Following Apple’s latest quarter, where it had over $46-billion in revenue, Munster raised his price target to $670, as he believes “the true force of the December quarter will be felt throughout calendar year 2012.” Munster went on to say, “We believe investors are missing the potential long-term upside of Apple’s current market expansion and future upgrade cycles.” He rates shares “overweight.”
Reitzes raised his price target to $630, as he believes “Apple’s valuation is attractive and that shares can continue to benefit from strong iPad & iPhone demand, Mac share gains, international expansion & new innovations. We believe Apple deserves a higher multiple versus the group given our view that it is the best growth story in IT hardware over the long term.”
On a shorter-time frame, however, Apple’s stock appears overbought, according to technical analysis used by traders. The Relative Strength Index, or RSI, a key short-term indicator, notes that Apple is running into technical resistance. The tech giant’s stock is rated around 85 on the RSI, which defines anything over 70 as overbought.
Leigh Drogen, CEO and co-founder of Estimize believes that traders should be worried about adding to their positions here. “You should be cautious adding to your position if the RSI is over 80, and it’s a complete red light over 95,” Drogen said over the phone.
Nonetheless, Apple is in a longer-term uptrend, and the recent uptick in shares has been done on strong volume, indicating institutional support behind the move.
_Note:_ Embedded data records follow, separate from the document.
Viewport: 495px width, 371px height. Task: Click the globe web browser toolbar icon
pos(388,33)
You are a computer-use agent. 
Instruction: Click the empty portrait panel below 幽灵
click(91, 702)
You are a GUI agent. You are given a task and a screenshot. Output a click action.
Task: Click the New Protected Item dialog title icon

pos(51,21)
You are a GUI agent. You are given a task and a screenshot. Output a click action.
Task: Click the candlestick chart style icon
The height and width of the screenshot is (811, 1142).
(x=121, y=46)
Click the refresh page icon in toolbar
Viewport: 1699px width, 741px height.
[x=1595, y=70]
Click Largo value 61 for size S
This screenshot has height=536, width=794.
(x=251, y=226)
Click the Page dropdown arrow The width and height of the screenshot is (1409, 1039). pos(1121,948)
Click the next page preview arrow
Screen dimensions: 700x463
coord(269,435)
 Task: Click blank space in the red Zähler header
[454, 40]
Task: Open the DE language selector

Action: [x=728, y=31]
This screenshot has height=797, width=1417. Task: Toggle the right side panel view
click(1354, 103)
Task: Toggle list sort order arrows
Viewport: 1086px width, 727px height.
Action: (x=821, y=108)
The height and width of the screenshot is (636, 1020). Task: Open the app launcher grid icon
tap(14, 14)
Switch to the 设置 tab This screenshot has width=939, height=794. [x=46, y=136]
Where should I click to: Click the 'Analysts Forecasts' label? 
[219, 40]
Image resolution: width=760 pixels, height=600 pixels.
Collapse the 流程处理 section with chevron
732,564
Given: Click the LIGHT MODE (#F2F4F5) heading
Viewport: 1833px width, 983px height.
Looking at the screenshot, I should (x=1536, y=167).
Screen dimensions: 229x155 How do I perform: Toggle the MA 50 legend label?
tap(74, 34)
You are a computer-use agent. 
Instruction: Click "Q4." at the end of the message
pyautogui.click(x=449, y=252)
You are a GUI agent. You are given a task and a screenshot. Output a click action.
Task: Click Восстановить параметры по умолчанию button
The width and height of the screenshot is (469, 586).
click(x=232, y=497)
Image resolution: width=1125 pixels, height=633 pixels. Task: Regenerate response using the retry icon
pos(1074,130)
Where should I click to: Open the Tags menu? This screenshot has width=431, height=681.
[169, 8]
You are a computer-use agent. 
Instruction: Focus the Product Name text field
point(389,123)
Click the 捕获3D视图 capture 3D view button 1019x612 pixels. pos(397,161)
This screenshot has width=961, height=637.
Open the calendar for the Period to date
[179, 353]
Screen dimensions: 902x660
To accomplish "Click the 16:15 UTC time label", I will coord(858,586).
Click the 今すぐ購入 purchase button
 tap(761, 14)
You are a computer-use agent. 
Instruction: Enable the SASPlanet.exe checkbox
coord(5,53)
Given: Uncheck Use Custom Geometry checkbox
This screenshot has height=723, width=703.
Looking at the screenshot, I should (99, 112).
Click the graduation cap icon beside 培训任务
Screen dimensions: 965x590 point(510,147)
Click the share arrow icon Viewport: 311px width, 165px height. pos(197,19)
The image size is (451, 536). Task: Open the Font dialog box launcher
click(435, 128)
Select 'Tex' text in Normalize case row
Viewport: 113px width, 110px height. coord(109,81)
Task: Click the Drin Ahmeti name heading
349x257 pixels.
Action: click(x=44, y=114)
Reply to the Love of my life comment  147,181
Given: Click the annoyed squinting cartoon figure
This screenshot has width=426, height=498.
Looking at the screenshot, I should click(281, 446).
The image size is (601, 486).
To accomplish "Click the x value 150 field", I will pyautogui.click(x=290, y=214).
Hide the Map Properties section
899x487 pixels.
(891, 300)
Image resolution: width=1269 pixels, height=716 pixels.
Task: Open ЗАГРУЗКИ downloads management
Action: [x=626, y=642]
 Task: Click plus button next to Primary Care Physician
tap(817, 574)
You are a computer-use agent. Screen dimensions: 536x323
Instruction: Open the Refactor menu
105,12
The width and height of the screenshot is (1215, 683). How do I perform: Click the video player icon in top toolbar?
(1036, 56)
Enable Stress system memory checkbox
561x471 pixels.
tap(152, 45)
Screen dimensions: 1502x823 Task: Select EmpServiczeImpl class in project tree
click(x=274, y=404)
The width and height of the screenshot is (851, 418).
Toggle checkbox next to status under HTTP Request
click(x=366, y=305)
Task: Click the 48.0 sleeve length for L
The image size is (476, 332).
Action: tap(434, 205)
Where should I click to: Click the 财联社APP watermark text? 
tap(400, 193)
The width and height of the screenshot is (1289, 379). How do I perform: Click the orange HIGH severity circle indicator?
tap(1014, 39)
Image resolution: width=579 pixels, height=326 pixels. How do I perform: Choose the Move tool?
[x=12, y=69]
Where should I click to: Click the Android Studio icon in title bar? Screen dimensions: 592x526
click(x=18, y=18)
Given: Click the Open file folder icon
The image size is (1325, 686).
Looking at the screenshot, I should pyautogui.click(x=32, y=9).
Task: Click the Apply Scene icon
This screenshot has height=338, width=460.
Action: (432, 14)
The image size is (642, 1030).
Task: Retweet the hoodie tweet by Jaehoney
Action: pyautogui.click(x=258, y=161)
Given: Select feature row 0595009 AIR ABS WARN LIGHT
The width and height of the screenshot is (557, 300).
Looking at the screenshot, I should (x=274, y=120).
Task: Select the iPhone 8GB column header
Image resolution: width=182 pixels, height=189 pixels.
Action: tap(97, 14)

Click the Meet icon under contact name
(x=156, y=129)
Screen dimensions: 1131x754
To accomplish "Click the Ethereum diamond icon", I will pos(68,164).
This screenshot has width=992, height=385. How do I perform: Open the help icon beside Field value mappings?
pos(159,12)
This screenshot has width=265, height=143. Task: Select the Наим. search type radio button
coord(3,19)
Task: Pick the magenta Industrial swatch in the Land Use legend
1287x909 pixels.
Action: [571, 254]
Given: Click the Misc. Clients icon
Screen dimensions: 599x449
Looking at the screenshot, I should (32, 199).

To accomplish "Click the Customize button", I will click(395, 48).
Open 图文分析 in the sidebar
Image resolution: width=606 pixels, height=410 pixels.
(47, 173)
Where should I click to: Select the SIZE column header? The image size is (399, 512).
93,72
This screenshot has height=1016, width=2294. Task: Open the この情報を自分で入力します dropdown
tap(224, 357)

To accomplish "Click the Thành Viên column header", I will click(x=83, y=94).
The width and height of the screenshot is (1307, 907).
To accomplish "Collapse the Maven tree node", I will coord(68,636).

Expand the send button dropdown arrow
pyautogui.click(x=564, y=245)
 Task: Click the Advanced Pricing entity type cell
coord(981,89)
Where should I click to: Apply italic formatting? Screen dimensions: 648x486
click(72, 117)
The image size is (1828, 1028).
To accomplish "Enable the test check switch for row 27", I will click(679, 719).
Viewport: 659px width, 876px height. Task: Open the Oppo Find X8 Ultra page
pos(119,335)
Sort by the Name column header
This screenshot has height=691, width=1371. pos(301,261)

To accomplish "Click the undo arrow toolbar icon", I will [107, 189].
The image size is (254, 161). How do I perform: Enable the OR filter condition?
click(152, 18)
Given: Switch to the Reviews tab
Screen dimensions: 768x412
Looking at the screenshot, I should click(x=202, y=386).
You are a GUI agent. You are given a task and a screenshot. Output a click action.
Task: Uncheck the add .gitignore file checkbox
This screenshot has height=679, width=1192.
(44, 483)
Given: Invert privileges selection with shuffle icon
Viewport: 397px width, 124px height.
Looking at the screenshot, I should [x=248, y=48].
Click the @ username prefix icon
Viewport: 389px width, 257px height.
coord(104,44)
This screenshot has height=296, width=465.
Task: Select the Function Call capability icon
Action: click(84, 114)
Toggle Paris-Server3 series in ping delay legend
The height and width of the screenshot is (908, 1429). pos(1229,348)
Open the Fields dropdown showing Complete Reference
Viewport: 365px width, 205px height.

If the market were to correct, the largest area of support would be $421 on a weekly chart, says Glenda Pagan, independent trader. “The stock broke out of this $421 area, and has gone parabolic since then. Stocks that go parabolic can stay parabolic for a long time.”
As Apple has crossed $500 today, which some believe is a key psychological level, few believe that there is more short-term room to the upside, and initiating a position would not offer a favourable risk-reward ratio. “If the market were to pull back, the minimum pullback area would be $470,” Pagan said.
Apple shares are currently trading up 1.55 per cent to $501.08.